Having leadership skills allows you to be more assertive when making decisions. Let’s think about the “tell us about a time when you…”, question that regularly pops up in an interview again. Often the question surrounds the theme of failure. Leaders will easily answer that question, because, undoubtedly, they have failed in their past. Why have they failed? They made the wrong decision, because they acted with a sense of haste. But they will be able to look back at their mistake and recognise where they went wrong, amending their course of action and learning from it. This displays the much-needed positive outcome from a difficult situation.
The ability to be able to project your desired message is something which carries significant importance not only in business, but, in life as a whole. Research conducted by LinkedIn ranked communication as the most in-demand soft skill. Often overlooked in favour of other career related skills, communication offers benefit to every sector. It isn’t the amount you can talk either — because, as we all know, although you can talk yourself into a job in a day, you can talk yourself out of it. A persuasive tone, the ability to use contextual language, positive body language, and active listening skills all rank highly.
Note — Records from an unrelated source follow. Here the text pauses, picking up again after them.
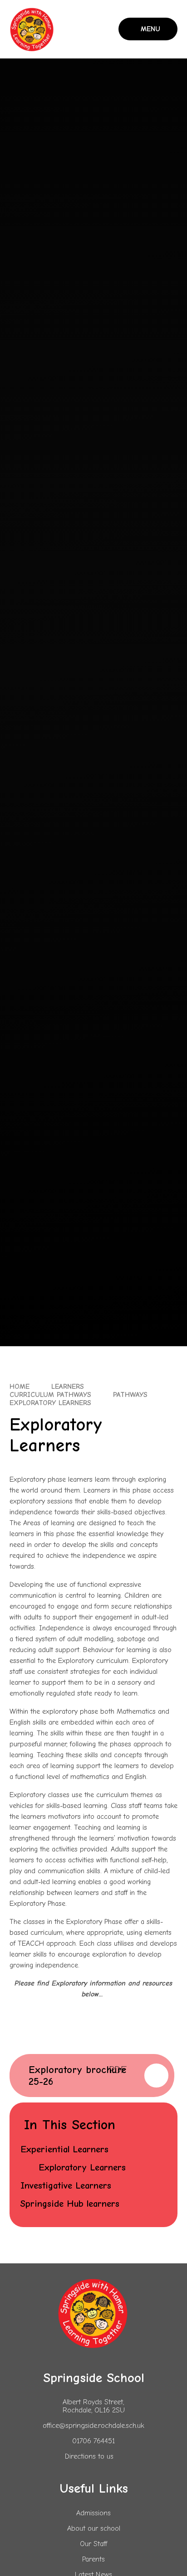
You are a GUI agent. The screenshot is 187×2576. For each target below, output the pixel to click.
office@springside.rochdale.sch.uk (93, 2425)
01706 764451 (93, 2441)
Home (20, 1386)
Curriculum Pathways (50, 1395)
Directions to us (89, 2456)
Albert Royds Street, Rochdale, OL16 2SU (94, 2406)
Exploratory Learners (50, 1403)
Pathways (130, 1395)
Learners (67, 1386)
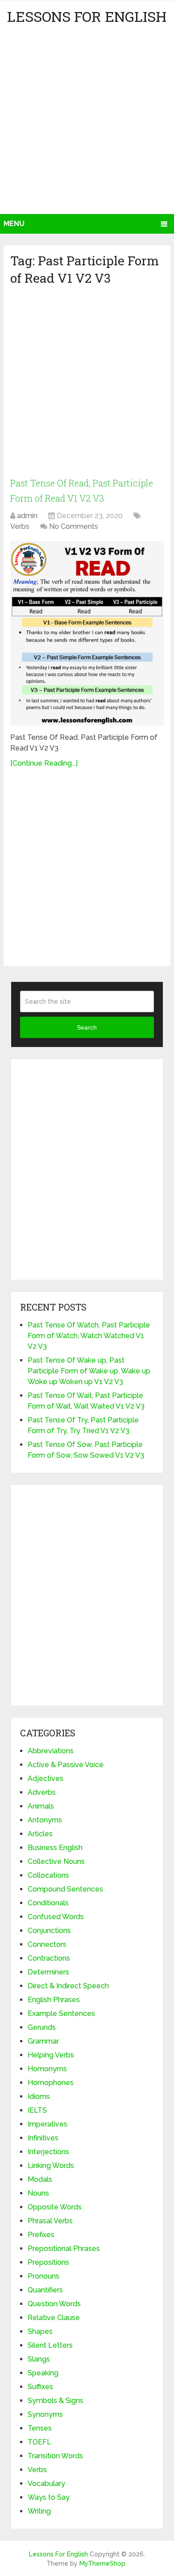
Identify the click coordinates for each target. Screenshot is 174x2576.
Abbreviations (51, 1751)
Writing (39, 2511)
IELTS (37, 2110)
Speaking (43, 2373)
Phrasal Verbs (50, 2221)
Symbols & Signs (55, 2400)
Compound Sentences (65, 1889)
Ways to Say (49, 2497)
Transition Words (55, 2456)
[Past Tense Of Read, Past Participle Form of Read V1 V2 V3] (87, 633)
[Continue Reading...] (44, 763)
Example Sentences (61, 2013)
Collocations (48, 1875)
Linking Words (51, 2165)
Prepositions (48, 2262)
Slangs (39, 2359)
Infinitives (43, 2138)
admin (27, 515)
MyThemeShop (102, 2563)
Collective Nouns (56, 1861)
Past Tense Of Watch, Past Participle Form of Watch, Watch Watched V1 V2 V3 (89, 1336)
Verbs (19, 526)
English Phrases (54, 1999)
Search (87, 1027)
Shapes (40, 2331)
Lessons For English (86, 16)
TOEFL (39, 2442)
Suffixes (40, 2386)
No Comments (73, 526)
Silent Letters (50, 2345)
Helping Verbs (51, 2055)
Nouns (38, 2193)
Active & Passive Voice (66, 1764)
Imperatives (47, 2124)
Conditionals (48, 1903)
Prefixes (41, 2234)
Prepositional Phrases (64, 2248)
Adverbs (42, 1792)
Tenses (40, 2428)
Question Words (54, 2304)
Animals (41, 1806)
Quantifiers (45, 2290)
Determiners (48, 1972)
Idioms (39, 2096)
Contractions (49, 1958)
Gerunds (42, 2027)
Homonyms (47, 2069)
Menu (14, 223)
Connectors (47, 1944)
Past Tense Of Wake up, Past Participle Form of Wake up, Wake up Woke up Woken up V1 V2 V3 (89, 1371)
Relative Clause (54, 2317)
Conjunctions (49, 1930)
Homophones (51, 2082)
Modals (40, 2179)
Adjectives (45, 1778)
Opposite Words (55, 2207)
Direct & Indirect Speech (68, 1986)
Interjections (48, 2151)
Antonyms (45, 1820)
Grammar (43, 2041)
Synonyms (45, 2414)
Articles (40, 1834)
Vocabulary (46, 2483)
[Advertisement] (87, 123)
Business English (55, 1847)
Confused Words (56, 1916)
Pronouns (43, 2276)
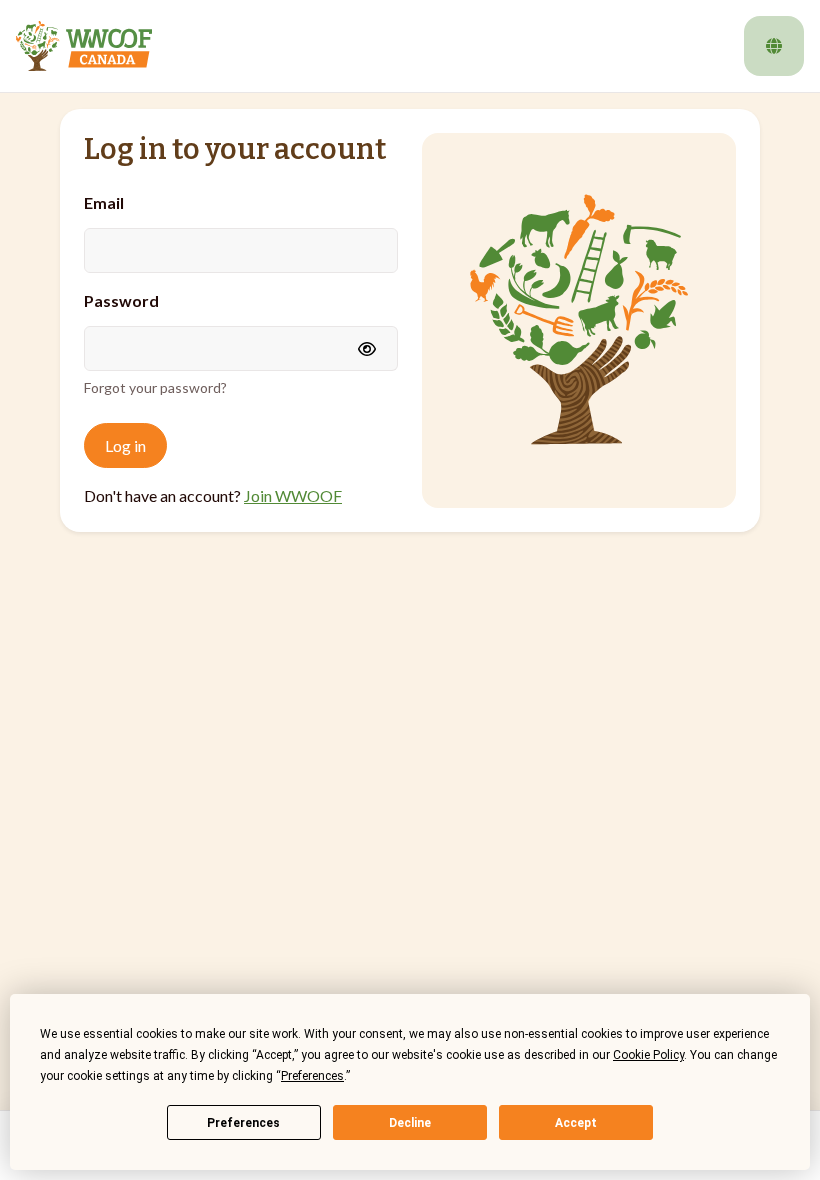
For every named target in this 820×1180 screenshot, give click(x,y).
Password (121, 300)
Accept (576, 1123)
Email (104, 202)
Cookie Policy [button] (648, 1055)
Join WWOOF (293, 495)
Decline (410, 1123)
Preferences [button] (312, 1076)
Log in (125, 445)
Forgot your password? (155, 387)
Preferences (243, 1123)
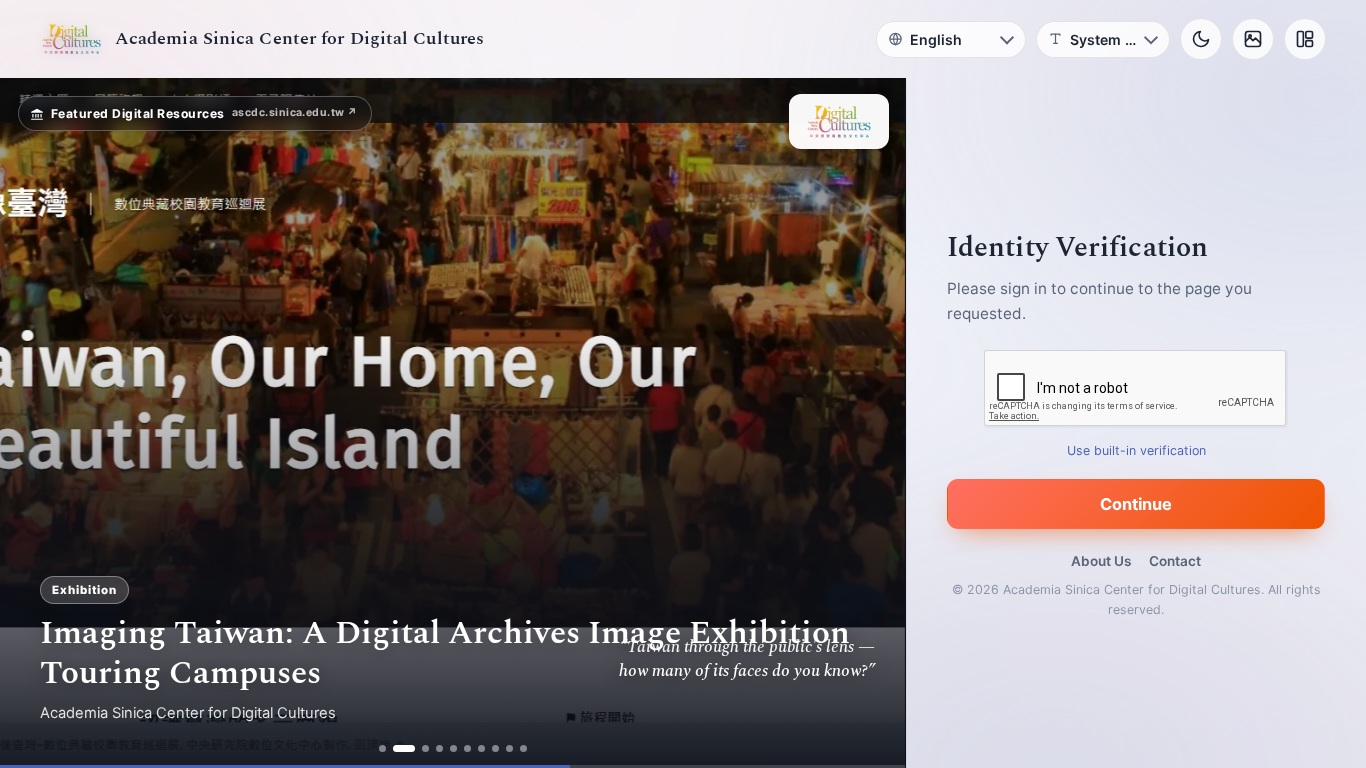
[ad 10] (523, 748)
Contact (1175, 561)
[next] (869, 423)
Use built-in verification (1136, 450)
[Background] (1253, 39)
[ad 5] (453, 748)
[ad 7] (481, 748)
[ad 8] (495, 748)
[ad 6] (467, 748)
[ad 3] (425, 748)
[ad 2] (404, 748)
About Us (1101, 561)
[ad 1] (382, 748)
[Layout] (1305, 39)
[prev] (36, 423)
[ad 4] (439, 748)
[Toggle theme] (1201, 39)
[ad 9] (509, 748)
It is important to remember, particularly in the age in which we live, that communication is no longer restricted to the spoken word. A positive presence and understanding within digital is also considered a major bonus. It is rare that a job will not require some form of technologic literacy and a general understanding of technology will provide a good foundation.
Even roles with a severe lack of linear scheduling require a significant attention to detail. For an employer, a lack of organisation will cost both company time and money. For this reason, when deciding between potential candidates, one who can show structure will excel in the eyes of interviewers. Unforeseen circumstances will be easily overcome by a member of staff who has pre-planned.
Although there are inevitable skills which are required to land the job of your dreams, a good place to start is to gain a firm understanding of your own transferrable skills.